The influence of association of plant growth-promoting rhizobacteria and zero-valent iron nanoparticles on removal of antimony from soil by Trifolium repens.

Abstract

Using association of plants, nanomaterials, and plant growth-promoting bacteria (PGPR) is a novel approach in remediation of heavy metal-contaminated soils. Co-application of nanoscale zerovalent iron (nZVI) and PGPR to promote phytoremediation of Sb-contaminated soil was investigated in this study. Seedlings of Trifolium repens were exposed to different regimes of nZVI (0, 150, 300, 500, and 1000mg/kg) and the PGPR, separately and in combination, to investigate the effects on plant growth, Sb uptake, and accumulation and physiological response of the plant in contaminated soil.

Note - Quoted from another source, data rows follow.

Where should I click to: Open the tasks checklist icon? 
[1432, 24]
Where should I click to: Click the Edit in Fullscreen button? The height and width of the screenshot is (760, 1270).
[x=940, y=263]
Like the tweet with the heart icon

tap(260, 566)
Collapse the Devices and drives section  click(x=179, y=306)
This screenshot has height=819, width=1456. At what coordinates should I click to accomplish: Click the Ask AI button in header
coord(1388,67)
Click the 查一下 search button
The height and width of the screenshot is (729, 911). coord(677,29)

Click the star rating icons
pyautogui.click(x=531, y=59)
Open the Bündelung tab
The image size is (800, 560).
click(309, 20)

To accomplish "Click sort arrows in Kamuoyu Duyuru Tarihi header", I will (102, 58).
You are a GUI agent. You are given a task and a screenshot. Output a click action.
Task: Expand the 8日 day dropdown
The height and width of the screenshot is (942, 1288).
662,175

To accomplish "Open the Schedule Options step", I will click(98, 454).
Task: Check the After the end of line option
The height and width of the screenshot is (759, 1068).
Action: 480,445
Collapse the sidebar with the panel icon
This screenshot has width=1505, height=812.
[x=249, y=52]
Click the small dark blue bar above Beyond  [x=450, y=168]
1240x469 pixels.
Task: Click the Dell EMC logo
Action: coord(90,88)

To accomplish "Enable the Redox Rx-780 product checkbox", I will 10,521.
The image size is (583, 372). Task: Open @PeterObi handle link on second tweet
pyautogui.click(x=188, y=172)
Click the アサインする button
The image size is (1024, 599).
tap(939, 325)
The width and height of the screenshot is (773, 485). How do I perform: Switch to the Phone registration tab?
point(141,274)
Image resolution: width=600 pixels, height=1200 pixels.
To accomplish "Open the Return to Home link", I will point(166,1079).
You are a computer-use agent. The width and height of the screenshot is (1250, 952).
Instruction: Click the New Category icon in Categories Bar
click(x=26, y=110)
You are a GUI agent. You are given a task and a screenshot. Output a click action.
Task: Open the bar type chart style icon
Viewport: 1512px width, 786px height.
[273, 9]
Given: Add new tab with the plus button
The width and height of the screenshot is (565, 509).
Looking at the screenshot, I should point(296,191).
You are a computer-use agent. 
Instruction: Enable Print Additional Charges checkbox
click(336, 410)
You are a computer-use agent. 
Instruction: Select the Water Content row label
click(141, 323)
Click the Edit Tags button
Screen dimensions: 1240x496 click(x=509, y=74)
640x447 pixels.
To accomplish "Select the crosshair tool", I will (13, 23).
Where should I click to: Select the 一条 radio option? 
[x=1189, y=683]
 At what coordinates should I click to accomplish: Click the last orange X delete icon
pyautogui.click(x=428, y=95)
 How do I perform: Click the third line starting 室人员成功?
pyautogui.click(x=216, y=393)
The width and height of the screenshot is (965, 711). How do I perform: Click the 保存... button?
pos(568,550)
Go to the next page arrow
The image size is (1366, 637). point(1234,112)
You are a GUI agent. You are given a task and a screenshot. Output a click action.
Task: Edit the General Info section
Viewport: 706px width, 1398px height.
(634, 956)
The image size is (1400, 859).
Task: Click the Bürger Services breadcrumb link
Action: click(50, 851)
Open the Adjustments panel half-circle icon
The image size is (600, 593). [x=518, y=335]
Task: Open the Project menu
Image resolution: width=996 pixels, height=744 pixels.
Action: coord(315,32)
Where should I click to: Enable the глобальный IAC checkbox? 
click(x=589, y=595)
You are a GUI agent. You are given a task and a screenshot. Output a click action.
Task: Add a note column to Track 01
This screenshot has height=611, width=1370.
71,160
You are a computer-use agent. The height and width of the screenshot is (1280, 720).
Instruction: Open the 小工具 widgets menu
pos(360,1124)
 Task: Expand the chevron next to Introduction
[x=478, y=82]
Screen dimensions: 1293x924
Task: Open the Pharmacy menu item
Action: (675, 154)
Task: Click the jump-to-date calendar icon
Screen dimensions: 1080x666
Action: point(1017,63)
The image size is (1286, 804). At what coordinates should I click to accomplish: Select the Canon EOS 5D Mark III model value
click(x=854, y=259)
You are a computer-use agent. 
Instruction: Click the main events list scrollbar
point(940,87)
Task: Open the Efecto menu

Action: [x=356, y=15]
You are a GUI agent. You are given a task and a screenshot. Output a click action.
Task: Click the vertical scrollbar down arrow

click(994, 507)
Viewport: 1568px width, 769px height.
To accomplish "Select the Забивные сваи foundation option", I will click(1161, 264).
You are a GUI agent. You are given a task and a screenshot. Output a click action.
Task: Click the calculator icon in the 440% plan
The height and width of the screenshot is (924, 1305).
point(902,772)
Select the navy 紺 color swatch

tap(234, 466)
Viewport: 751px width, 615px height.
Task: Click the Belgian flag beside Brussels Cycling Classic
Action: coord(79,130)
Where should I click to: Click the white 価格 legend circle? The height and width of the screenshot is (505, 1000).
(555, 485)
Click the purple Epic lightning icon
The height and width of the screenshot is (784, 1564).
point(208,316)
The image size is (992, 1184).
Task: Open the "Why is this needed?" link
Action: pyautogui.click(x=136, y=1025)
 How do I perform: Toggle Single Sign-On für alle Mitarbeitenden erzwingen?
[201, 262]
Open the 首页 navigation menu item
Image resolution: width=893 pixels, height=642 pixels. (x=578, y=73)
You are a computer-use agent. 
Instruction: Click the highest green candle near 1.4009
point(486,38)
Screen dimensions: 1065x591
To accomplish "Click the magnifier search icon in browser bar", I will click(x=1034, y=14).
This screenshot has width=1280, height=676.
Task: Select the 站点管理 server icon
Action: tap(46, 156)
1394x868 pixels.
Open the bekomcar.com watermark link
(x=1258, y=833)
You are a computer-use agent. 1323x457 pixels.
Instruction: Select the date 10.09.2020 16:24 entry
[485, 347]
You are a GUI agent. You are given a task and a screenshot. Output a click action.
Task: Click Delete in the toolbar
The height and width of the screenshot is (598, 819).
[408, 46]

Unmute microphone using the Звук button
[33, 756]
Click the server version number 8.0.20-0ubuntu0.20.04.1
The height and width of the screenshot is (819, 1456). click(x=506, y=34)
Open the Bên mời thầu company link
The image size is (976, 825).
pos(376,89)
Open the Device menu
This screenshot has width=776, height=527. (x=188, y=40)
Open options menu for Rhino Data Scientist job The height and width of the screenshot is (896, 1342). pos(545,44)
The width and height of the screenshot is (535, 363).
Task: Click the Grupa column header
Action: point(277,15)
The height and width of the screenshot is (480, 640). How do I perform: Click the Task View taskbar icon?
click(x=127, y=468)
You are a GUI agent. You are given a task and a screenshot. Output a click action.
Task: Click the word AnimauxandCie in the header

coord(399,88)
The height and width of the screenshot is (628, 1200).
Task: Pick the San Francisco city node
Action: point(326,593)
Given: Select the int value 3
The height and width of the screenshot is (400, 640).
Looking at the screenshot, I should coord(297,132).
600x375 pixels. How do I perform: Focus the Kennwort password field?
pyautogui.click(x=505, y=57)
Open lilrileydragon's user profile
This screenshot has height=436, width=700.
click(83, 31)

Co-application of nZVI and PGPR had positive effects on plant establishment and growth in contaminated soil. Greater accumulation of Sb in the shoots compared to the roots of T. repens was observed in all treatments. Using nZVI significantly increased accumulation capacity of T. repens for Sb with the greatest accumulation capacity of 3896.4μg per pot gained in the "PGPR+500mg/kg nZVI" treatment. Adverse impacts of using 1000mg/kg nZVI were found on plant growth and phytoremediation performance. Significant beneficial effect of integrated use of nZVI and PGPR on plant photosynthesis was detected. Co-application of nZVI and PGPR could reduce the required amounts of nZVI for successful phytoremediation of metalloid polluted soils. Intelligent uses of plants in accompany with nanomaterials and PGPR have great application prospects in removal of antimony from soil.